- _TASK REQUIREMENTS_:
Output the records below again, precisely as they are written.
*** Opening of DATA FOR THE TASK ***
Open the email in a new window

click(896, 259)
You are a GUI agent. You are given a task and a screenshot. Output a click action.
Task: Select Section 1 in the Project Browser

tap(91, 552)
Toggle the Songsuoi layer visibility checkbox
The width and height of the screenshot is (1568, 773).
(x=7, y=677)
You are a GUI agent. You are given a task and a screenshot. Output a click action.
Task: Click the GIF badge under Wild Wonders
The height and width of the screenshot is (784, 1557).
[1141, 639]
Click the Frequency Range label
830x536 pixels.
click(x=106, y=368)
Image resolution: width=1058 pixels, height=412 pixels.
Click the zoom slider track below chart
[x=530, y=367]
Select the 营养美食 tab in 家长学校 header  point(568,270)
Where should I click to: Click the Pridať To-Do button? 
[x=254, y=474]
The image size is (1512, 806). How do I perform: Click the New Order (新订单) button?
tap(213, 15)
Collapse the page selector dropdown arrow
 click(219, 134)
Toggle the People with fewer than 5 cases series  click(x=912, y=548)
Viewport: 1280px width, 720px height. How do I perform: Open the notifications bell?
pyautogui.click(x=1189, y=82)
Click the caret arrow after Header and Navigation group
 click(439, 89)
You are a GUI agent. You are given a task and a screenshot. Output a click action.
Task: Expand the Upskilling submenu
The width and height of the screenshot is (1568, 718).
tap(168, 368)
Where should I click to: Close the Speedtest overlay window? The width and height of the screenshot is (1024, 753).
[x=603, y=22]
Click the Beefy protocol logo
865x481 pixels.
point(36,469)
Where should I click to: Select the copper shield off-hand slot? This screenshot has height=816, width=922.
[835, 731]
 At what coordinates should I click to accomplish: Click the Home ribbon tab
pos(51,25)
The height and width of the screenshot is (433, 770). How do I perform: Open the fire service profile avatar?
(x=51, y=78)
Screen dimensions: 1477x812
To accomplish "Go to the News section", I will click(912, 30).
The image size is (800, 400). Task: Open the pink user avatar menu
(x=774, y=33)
*** Close of DATA FOR THE TASK ***
- _WRITTEN RESPONSE_:
Open the email in a new window

click(896, 259)
You are a GUI agent. You are given a task and a screenshot. Output a click action.
Task: Select Section 1 in the Project Browser

tap(91, 552)
Toggle the Songsuoi layer visibility checkbox
The width and height of the screenshot is (1568, 773).
(x=7, y=677)
You are a GUI agent. You are given a task and a screenshot. Output a click action.
Task: Click the GIF badge under Wild Wonders
The height and width of the screenshot is (784, 1557).
[1141, 639]
Click the Frequency Range label
830x536 pixels.
click(x=106, y=368)
Image resolution: width=1058 pixels, height=412 pixels.
Click the zoom slider track below chart
[x=530, y=367]
Select the 营养美食 tab in 家长学校 header  point(568,270)
Where should I click to: Click the Pridať To-Do button? 
[x=254, y=474]
The image size is (1512, 806). How do I perform: Click the New Order (新订单) button?
tap(213, 15)
Collapse the page selector dropdown arrow
 click(219, 134)
Toggle the People with fewer than 5 cases series  click(x=912, y=548)
Viewport: 1280px width, 720px height. How do I perform: Open the notifications bell?
pyautogui.click(x=1189, y=82)
Click the caret arrow after Header and Navigation group
 click(439, 89)
You are a GUI agent. You are given a task and a screenshot. Output a click action.
Task: Expand the Upskilling submenu
The width and height of the screenshot is (1568, 718).
tap(168, 368)
Where should I click to: Close the Speedtest overlay window? The width and height of the screenshot is (1024, 753).
[x=603, y=22]
Click the Beefy protocol logo
865x481 pixels.
point(36,469)
Where should I click to: Select the copper shield off-hand slot? This screenshot has height=816, width=922.
[835, 731]
 At what coordinates should I click to accomplish: Click the Home ribbon tab
pos(51,25)
The height and width of the screenshot is (433, 770). How do I perform: Open the fire service profile avatar?
(x=51, y=78)
Screen dimensions: 1477x812
To accomplish "Go to the News section", I will click(912, 30).
The image size is (800, 400). Task: Open the pink user avatar menu
(x=774, y=33)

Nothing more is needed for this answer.